==== INFORMATION PROVIDED
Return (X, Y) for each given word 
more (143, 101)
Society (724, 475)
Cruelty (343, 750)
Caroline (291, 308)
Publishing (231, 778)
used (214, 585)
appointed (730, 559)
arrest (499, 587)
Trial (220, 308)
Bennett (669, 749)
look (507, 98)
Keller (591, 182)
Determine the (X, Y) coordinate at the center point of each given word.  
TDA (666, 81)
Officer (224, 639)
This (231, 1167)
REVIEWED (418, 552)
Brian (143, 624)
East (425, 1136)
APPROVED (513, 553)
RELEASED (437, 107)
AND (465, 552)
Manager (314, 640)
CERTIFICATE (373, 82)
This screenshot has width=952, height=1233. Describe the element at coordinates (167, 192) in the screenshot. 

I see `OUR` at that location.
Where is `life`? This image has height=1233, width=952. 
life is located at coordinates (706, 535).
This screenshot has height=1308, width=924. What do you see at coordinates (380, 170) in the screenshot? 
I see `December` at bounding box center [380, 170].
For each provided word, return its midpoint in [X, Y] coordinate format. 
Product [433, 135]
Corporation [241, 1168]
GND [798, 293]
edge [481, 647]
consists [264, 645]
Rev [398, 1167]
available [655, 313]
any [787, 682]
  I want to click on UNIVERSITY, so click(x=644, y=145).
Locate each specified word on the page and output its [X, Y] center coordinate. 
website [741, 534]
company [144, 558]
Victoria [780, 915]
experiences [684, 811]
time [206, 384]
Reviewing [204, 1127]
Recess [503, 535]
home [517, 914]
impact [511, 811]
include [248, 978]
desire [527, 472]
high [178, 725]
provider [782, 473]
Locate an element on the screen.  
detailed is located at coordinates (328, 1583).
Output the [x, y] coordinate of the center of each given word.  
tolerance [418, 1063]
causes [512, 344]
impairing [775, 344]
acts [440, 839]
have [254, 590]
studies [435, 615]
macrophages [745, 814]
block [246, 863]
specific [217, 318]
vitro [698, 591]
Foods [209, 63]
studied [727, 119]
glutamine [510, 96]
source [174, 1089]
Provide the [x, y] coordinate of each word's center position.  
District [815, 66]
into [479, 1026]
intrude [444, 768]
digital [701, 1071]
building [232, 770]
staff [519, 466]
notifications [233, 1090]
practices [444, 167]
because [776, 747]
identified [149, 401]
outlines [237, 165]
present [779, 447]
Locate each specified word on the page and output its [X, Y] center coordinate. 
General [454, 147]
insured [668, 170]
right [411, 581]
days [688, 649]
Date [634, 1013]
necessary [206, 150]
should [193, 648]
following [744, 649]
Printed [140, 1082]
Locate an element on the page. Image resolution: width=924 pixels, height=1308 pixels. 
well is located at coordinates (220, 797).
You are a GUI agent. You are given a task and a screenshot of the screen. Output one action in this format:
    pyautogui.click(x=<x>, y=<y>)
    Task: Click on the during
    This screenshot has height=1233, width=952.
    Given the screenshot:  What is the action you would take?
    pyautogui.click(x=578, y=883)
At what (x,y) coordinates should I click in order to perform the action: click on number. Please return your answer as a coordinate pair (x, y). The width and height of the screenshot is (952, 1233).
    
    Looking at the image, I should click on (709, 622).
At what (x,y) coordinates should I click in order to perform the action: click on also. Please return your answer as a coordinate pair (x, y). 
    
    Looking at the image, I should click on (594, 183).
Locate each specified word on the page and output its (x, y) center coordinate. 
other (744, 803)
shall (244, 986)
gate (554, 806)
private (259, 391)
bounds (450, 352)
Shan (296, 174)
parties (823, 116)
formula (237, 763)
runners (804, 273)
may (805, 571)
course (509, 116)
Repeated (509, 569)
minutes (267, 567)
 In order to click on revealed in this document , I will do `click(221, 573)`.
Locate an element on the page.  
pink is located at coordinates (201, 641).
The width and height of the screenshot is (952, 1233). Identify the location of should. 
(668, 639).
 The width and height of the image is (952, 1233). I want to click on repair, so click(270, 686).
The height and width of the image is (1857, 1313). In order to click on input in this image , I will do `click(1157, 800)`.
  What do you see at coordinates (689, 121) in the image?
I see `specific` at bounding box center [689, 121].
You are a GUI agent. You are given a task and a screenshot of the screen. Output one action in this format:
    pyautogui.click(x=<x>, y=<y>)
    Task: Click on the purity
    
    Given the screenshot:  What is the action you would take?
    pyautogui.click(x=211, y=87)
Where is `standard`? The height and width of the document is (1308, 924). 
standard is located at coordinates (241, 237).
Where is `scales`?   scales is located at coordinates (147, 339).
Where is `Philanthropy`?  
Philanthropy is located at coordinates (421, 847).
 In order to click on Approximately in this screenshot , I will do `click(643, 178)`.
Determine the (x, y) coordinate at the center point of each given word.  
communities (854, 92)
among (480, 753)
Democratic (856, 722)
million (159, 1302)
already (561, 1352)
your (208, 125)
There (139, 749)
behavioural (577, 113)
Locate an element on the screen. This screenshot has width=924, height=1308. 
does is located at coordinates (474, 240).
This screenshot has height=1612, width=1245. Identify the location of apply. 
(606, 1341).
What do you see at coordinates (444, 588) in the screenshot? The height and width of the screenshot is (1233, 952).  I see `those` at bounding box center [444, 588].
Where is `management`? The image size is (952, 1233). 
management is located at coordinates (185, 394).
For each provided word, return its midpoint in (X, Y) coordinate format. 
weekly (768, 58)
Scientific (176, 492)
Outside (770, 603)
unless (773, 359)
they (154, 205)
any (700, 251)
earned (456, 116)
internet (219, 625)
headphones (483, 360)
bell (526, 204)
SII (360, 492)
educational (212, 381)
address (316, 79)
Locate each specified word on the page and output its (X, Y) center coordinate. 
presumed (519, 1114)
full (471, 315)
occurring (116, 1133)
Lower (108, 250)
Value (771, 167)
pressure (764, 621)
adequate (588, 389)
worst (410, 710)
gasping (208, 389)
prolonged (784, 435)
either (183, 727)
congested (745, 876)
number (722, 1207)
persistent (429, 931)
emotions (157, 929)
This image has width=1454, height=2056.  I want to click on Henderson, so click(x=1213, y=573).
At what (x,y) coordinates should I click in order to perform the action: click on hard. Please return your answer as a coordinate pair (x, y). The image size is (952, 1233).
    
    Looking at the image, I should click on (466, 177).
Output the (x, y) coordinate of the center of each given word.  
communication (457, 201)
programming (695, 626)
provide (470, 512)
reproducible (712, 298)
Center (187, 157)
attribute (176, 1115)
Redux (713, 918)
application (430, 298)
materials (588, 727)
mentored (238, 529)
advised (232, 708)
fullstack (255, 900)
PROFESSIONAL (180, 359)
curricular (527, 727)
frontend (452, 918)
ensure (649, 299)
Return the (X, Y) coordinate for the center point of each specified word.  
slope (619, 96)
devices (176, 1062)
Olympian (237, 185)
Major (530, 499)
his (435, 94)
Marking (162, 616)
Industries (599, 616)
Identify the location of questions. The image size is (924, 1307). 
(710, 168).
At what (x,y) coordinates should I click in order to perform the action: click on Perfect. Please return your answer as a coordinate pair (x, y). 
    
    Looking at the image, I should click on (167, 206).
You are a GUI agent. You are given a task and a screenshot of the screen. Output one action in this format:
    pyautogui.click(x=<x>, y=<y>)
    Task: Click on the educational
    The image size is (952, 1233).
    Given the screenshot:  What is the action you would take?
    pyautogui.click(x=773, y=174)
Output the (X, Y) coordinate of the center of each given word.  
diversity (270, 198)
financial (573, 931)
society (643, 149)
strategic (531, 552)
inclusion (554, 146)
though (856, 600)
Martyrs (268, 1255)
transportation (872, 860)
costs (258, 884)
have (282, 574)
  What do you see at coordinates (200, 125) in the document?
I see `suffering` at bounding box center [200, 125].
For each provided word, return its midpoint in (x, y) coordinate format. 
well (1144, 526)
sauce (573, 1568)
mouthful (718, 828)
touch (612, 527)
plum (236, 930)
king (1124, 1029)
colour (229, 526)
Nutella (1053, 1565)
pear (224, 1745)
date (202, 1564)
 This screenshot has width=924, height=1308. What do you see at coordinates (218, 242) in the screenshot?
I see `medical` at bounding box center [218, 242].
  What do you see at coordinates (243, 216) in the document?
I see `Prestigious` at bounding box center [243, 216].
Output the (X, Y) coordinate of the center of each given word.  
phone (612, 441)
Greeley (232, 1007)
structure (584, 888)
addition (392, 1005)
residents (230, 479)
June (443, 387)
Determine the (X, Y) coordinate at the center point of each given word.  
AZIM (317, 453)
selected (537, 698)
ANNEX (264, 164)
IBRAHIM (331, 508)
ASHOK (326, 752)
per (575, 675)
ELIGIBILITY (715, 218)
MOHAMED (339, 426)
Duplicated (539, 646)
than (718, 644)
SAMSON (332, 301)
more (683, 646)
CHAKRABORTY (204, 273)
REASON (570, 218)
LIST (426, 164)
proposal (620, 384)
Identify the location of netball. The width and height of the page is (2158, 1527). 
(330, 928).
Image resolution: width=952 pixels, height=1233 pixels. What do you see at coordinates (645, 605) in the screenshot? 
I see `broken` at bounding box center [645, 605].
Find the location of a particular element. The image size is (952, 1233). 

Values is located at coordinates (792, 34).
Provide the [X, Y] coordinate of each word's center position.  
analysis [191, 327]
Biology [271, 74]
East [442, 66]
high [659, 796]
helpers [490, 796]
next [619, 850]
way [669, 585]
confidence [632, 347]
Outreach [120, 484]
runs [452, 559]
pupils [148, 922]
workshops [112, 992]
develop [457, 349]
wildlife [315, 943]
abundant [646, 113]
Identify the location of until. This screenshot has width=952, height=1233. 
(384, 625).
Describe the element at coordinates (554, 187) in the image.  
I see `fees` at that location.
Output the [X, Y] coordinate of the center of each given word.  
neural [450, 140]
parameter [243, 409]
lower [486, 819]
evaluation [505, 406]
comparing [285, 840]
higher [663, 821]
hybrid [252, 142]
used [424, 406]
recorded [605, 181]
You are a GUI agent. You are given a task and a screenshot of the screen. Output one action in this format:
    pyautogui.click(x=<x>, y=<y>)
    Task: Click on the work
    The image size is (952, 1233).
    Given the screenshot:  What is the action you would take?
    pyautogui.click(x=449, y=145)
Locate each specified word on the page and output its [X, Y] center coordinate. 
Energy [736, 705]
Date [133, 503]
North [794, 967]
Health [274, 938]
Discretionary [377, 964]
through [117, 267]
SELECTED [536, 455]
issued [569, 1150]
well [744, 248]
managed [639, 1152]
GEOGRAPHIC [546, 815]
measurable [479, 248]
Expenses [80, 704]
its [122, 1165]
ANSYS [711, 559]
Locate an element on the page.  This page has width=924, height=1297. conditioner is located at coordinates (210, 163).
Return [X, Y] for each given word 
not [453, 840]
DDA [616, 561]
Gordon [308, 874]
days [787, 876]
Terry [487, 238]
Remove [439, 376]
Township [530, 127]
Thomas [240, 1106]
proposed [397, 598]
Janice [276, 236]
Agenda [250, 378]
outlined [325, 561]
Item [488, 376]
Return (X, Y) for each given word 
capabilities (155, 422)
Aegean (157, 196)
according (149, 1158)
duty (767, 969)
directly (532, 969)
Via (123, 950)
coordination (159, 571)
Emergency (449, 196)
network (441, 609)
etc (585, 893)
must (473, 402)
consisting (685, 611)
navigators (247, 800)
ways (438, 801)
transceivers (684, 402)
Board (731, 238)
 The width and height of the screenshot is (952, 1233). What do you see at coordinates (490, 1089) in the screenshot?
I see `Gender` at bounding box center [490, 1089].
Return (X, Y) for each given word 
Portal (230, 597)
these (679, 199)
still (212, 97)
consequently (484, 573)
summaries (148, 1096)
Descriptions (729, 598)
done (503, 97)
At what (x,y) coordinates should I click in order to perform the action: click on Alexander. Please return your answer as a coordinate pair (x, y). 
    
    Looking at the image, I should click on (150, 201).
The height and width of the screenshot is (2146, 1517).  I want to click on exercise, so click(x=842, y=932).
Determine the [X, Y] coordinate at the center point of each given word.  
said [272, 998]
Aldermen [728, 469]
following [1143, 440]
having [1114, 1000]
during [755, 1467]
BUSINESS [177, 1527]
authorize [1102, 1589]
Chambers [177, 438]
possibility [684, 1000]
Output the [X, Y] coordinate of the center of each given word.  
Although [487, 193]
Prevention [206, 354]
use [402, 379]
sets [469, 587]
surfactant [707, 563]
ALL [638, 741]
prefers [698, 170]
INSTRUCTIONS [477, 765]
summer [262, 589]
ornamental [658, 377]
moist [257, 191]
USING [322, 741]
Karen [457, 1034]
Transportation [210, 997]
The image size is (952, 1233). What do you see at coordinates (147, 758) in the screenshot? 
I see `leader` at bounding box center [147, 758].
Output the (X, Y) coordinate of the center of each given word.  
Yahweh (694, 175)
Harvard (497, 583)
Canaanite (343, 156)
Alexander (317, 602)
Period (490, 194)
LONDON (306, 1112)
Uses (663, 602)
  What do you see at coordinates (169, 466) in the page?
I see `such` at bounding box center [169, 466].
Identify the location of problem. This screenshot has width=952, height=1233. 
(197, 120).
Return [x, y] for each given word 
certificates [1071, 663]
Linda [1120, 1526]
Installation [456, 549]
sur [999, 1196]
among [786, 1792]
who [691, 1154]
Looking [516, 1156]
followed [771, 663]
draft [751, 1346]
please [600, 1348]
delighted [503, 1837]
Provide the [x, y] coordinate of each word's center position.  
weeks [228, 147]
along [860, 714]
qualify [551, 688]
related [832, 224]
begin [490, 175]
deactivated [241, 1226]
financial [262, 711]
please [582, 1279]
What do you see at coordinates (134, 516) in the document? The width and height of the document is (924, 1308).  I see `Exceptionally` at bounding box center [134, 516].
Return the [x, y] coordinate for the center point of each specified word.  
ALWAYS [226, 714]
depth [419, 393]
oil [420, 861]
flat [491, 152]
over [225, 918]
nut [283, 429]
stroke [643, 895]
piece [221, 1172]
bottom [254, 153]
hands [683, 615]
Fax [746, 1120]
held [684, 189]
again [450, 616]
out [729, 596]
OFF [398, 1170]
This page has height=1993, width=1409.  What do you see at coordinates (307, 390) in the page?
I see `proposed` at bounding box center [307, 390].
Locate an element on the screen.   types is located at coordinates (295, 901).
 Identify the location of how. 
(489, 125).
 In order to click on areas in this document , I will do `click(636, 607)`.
========
- WHAT THE EXERCISE ASKS -
Could you rewrite the lines above, beginning at the first one and stopping after the line that contains "macrophages [745, 814]", so that "Trial" becomes "Hearing" and nothing else changes?

- TASK ANSWER -
Return (X, Y) for each given word 
more (143, 101)
Society (724, 475)
Cruelty (343, 750)
Caroline (291, 308)
Publishing (231, 778)
used (214, 585)
appointed (730, 559)
arrest (499, 587)
Hearing (220, 308)
Bennett (669, 749)
look (507, 98)
Keller (591, 182)
Determine the (X, Y) coordinate at the center point of each given word.  
TDA (666, 81)
Officer (224, 639)
This (231, 1167)
REVIEWED (418, 552)
Brian (143, 624)
East (425, 1136)
APPROVED (513, 553)
RELEASED (437, 107)
AND (465, 552)
Manager (314, 640)
CERTIFICATE (373, 82)
This screenshot has width=952, height=1233. Describe the element at coordinates (167, 192) in the screenshot. 

I see `OUR` at that location.
Where is `life`? This image has height=1233, width=952. 
life is located at coordinates (706, 535).
This screenshot has height=1308, width=924. What do you see at coordinates (380, 170) in the screenshot? 
I see `December` at bounding box center [380, 170].
For each provided word, return its midpoint in [X, Y] coordinate format. 
Product [433, 135]
Corporation [241, 1168]
GND [798, 293]
edge [481, 647]
consists [264, 645]
Rev [398, 1167]
available [655, 313]
any [787, 682]
  I want to click on UNIVERSITY, so click(x=644, y=145).
Locate each specified word on the page and output its [X, Y] center coordinate. 
website [741, 534]
company [144, 558]
Victoria [780, 915]
experiences [684, 811]
time [206, 384]
Reviewing [204, 1127]
Recess [503, 535]
home [517, 914]
impact [511, 811]
include [248, 978]
desire [527, 472]
high [178, 725]
provider [782, 473]
Locate an element on the screen.  
detailed is located at coordinates (328, 1583).
Output the [x, y] coordinate of the center of each given word.  
tolerance [418, 1063]
causes [512, 344]
impairing [775, 344]
acts [440, 839]
have [254, 590]
studies [435, 615]
macrophages [745, 814]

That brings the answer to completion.